=== SUPPLIED MATERIAL ===
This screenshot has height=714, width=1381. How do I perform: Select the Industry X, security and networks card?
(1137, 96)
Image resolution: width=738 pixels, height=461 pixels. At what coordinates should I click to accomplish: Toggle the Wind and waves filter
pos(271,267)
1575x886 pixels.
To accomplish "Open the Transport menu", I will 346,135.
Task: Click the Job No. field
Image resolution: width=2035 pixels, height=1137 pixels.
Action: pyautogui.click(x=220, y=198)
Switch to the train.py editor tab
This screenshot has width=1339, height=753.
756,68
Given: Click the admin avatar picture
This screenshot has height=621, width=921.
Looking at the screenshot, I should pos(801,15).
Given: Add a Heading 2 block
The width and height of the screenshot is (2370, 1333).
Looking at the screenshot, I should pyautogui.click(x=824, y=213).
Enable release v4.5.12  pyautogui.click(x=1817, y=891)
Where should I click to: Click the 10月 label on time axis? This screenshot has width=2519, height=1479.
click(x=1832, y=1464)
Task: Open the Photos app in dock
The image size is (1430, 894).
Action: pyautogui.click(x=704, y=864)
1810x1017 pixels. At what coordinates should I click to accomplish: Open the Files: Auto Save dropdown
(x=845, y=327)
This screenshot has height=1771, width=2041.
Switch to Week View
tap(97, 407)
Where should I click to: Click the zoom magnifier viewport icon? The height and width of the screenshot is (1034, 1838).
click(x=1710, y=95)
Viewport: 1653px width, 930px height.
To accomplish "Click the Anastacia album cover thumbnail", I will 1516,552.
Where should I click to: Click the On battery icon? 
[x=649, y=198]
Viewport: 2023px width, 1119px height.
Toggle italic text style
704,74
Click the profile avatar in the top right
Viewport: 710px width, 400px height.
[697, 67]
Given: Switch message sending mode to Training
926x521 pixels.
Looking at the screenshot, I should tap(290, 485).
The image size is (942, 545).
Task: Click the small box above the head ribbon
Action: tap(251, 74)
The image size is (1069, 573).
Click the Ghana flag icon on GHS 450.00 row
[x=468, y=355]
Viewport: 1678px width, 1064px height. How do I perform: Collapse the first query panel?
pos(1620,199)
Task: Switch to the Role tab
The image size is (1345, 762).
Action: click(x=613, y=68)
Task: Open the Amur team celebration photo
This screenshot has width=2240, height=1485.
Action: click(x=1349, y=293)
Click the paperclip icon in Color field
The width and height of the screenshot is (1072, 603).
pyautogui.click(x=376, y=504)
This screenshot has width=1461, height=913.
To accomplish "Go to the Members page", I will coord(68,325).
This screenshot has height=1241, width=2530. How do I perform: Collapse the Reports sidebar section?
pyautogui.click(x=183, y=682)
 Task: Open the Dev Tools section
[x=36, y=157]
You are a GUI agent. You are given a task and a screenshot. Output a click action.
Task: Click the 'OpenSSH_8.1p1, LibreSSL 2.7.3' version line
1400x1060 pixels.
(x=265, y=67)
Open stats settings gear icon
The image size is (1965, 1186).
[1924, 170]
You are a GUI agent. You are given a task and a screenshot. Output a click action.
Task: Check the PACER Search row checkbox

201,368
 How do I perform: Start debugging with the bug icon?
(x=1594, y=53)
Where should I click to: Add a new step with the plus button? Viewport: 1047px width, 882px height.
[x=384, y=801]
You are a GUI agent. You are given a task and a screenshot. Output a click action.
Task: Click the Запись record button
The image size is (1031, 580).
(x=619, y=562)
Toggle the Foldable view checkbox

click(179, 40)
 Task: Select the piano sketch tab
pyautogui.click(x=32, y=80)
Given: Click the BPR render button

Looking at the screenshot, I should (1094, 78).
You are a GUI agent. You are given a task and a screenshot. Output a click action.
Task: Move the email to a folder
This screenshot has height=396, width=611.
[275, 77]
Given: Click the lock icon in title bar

=== PROBLEM DESCRIPTION ===
Look back at the data above. Transcribe exactly the lines starting at the line that contains "Enable release v4.5.12" and ending at the line that contains "This screenshot has height=1771, width=2041.".

=== FINAL ANSWER ===
Enable release v4.5.12  pyautogui.click(x=1817, y=891)
Where should I click to: Click the 10月 label on time axis? This screenshot has width=2519, height=1479.
click(x=1832, y=1464)
Task: Open the Photos app in dock
The image size is (1430, 894).
Action: pyautogui.click(x=704, y=864)
1810x1017 pixels. At what coordinates should I click to accomplish: Open the Files: Auto Save dropdown
(x=845, y=327)
This screenshot has height=1771, width=2041.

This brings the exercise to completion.